Tellwyrn’s eyes narrowed. “…not explicitly. But in retrospect, I can see how she might have arranged that loophole.”
“So,” Ezzaniel said in satisfaction, “she could be behind their disappearance.”
“Maybe,” said Rafe. “Xsythri was heartbroken at the news her puppies had vanished. Emilio’s right, a child of Vanislaas is more likely to lie than breathe, but I don’t think Xsythri has the imagination to be deceitful. It’s not the first time I’ve had that thought.”
“Whatever happened to the hellhounds,” Ezzaniel said, “we are not going to get information, much less their breath, without conducting some serious investigations. And that involves a dungeon delve of the old school. Not one of our comparatively tame class trips with the Crawl itself watching out for the students; we’ll be down there looking for answers, facing the native dangers, and probably not with the cooperation of the dungeon itself.”
“Don’t rush to conclusions,” Tellwyrn warned. “Before it comes to that, I’ll see what I can get from the Crawl myself. We get along well.”
“Regardless,” he replied, “if it does come down to an investigation of the type I referred to, it will mean several members of the faculty will be occupied doing that for a significant amount of time. Right at a moment when we need every one of us on campus and alert.”

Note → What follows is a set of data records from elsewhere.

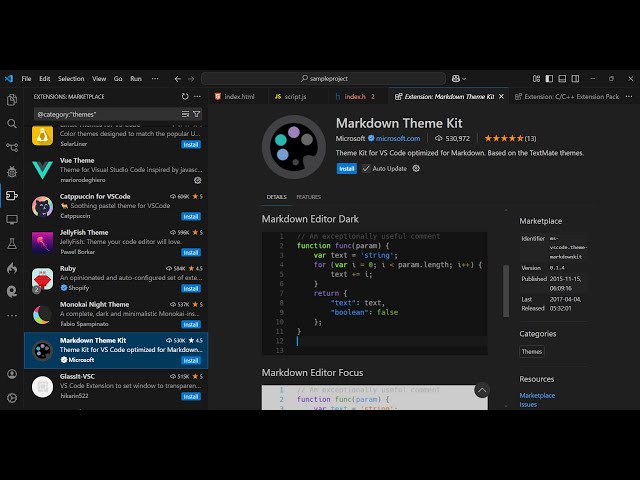Open Source Control view

12,148
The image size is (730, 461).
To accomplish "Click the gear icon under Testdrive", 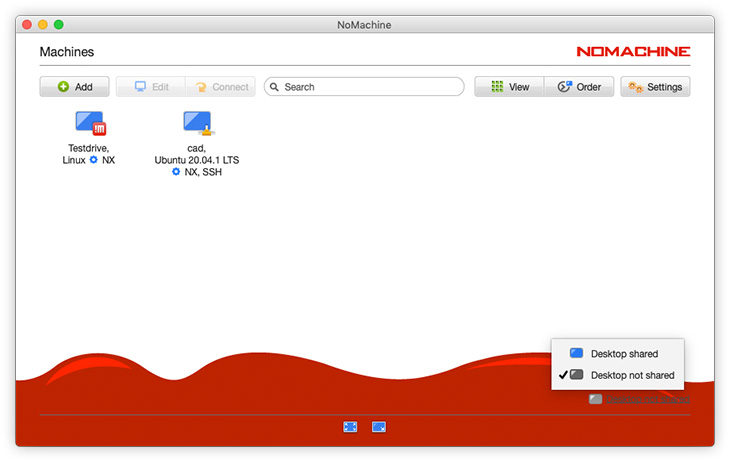I will [x=94, y=160].
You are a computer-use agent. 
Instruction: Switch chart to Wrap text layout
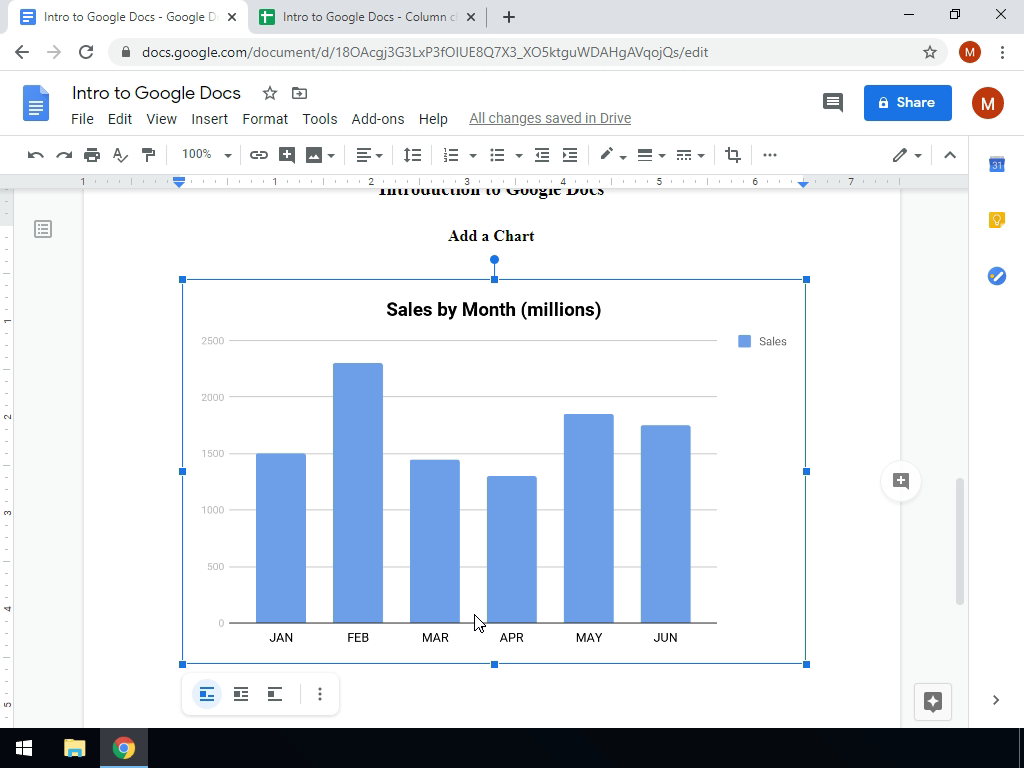(241, 694)
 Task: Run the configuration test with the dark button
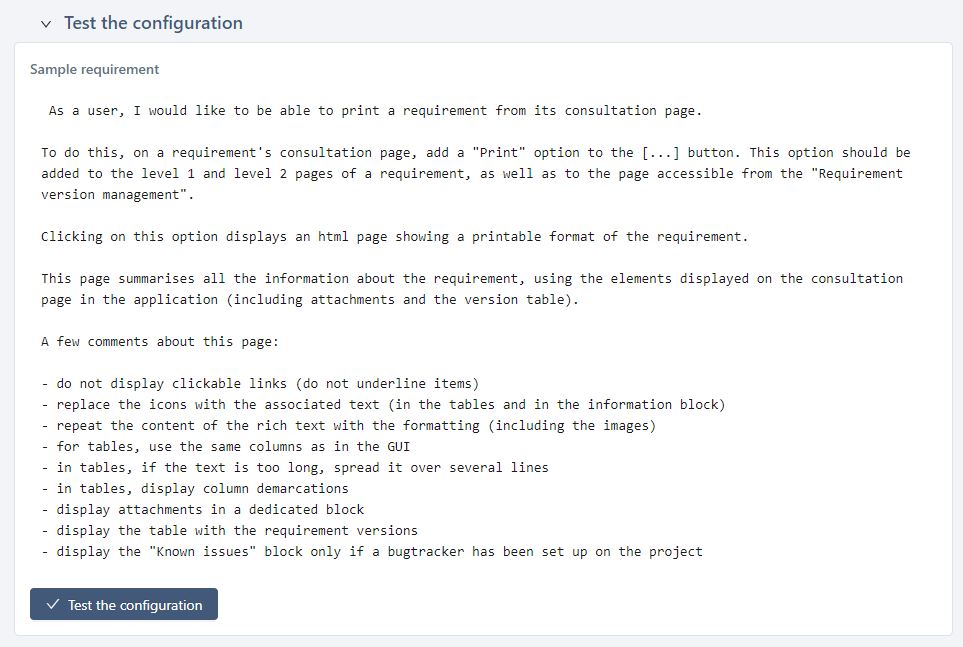pyautogui.click(x=123, y=604)
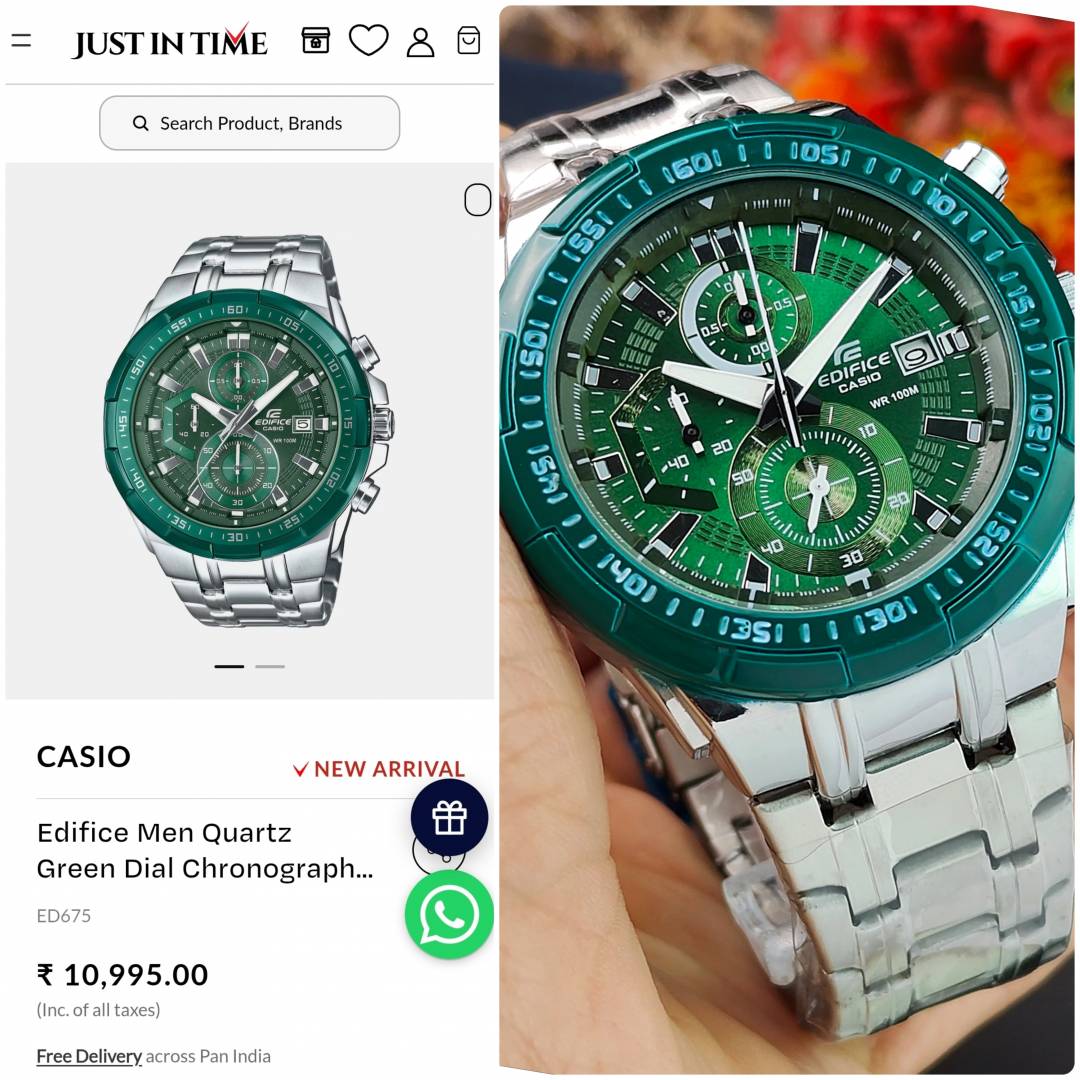Start a WhatsApp chat
Image resolution: width=1080 pixels, height=1080 pixels.
pyautogui.click(x=449, y=915)
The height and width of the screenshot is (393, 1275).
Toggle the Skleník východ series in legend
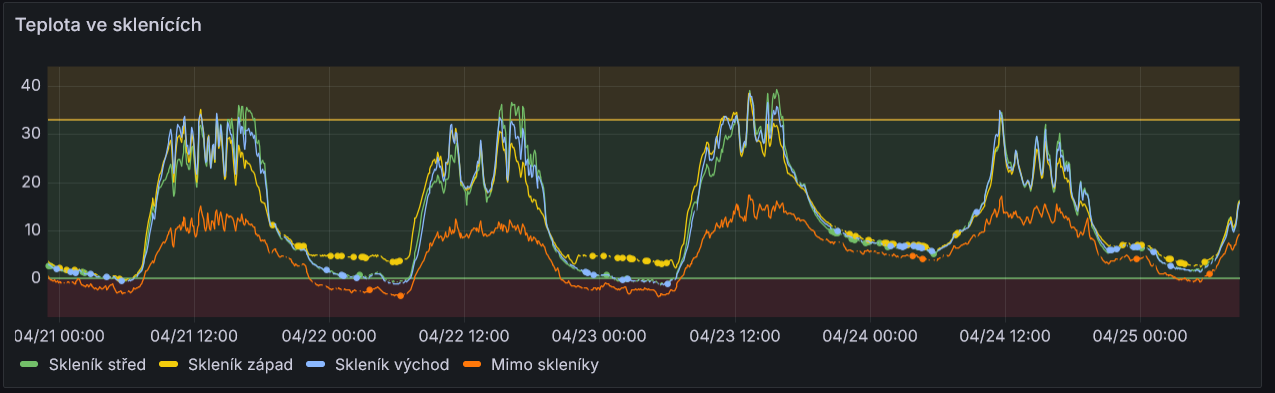392,365
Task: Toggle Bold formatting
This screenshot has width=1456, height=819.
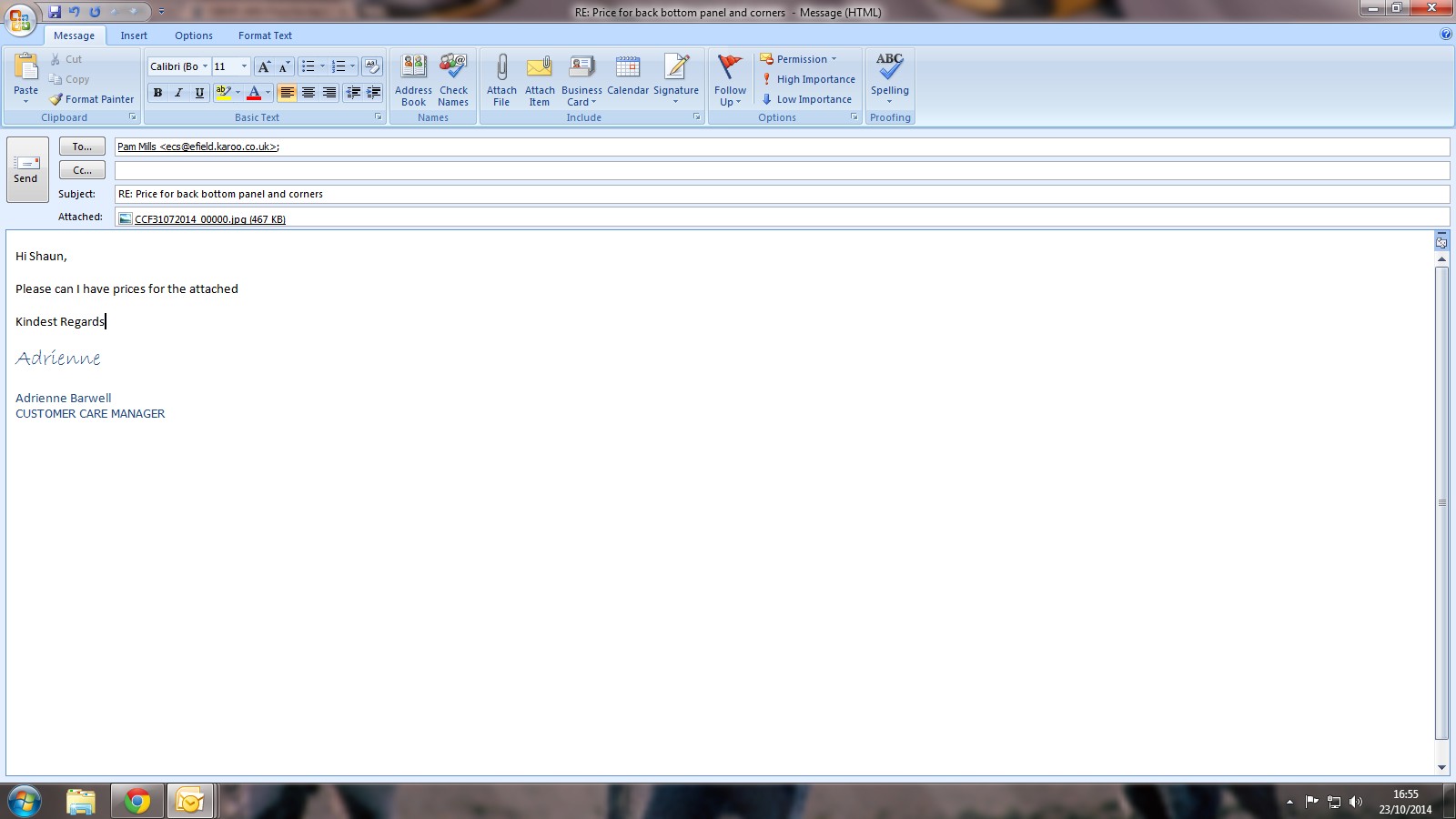Action: [157, 93]
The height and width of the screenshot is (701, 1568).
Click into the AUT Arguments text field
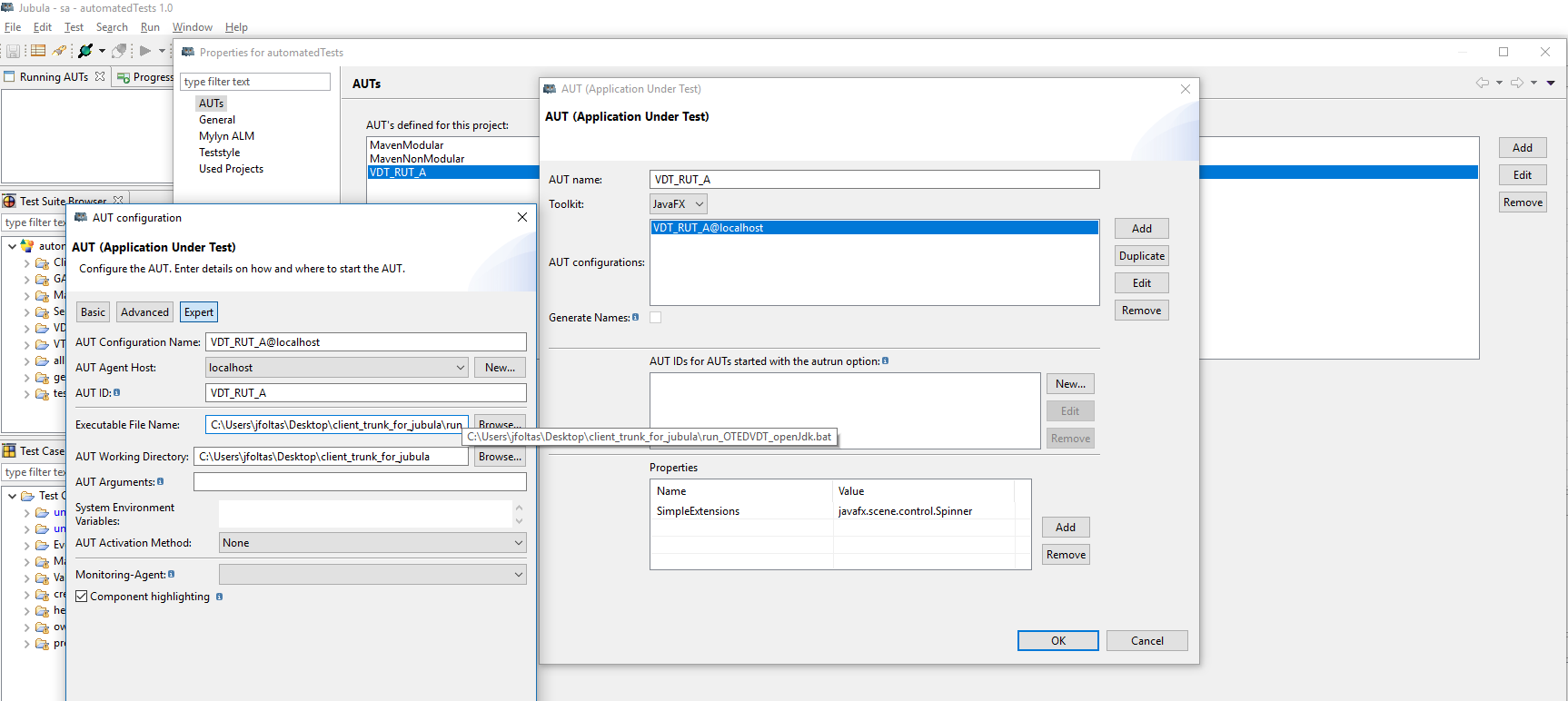(360, 482)
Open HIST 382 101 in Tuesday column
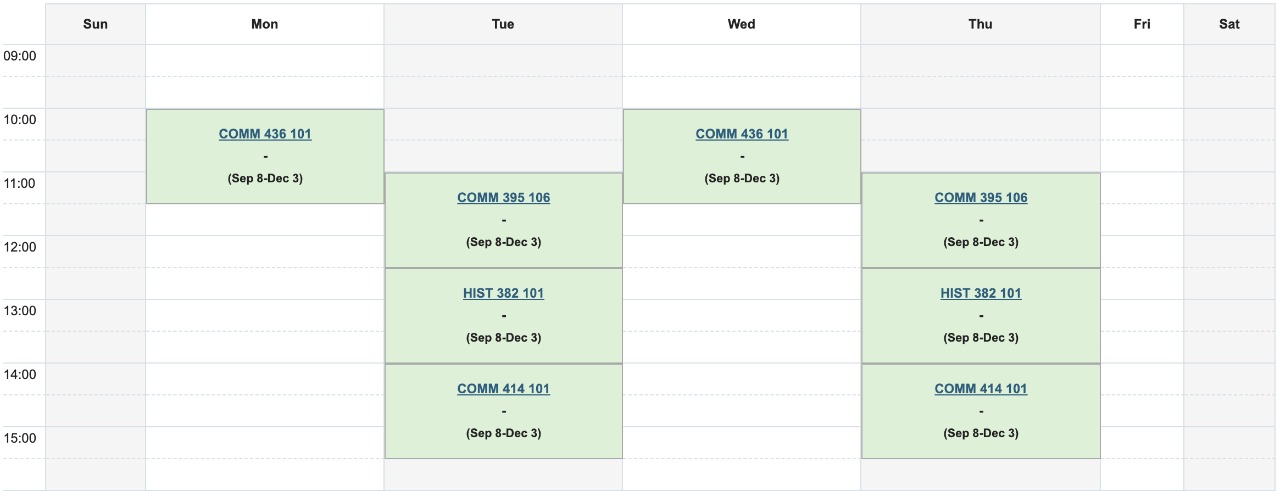Screen dimensions: 1280x491 503,293
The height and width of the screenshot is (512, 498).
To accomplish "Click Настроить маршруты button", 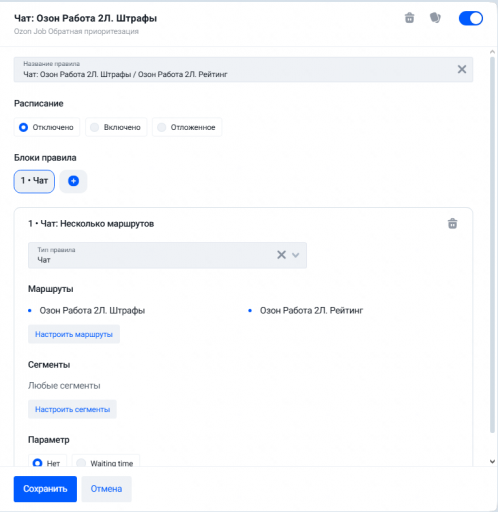I will tap(74, 334).
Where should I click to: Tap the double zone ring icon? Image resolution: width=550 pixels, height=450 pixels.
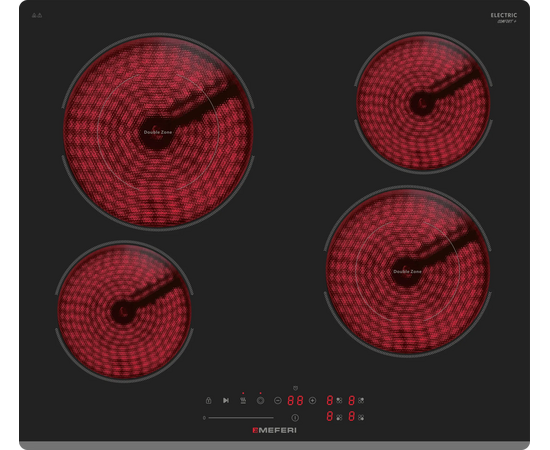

“Yeeaah,” Rafe drawled. “We were pretty much running with the conclusion that none of this is a coincidence. It’s a virtual certainty that whoever’s casting this sleeping curse is a student, and probably one who’s been here at least two years. They all know about the hellhounds on Level 2. And a student is more likely than most to be able to get the Crawl to cooperate with them in mussing things up down there. More likely than anybody who lives in it, anyway.”
“And now you’re speculating,” said Tellwyrn. “Don’t do that. We need information, not baseless theories.”
“Well, pertaining to that,” said Ezzaniel, “dare I hope you have made some progress up here while we were occupied?”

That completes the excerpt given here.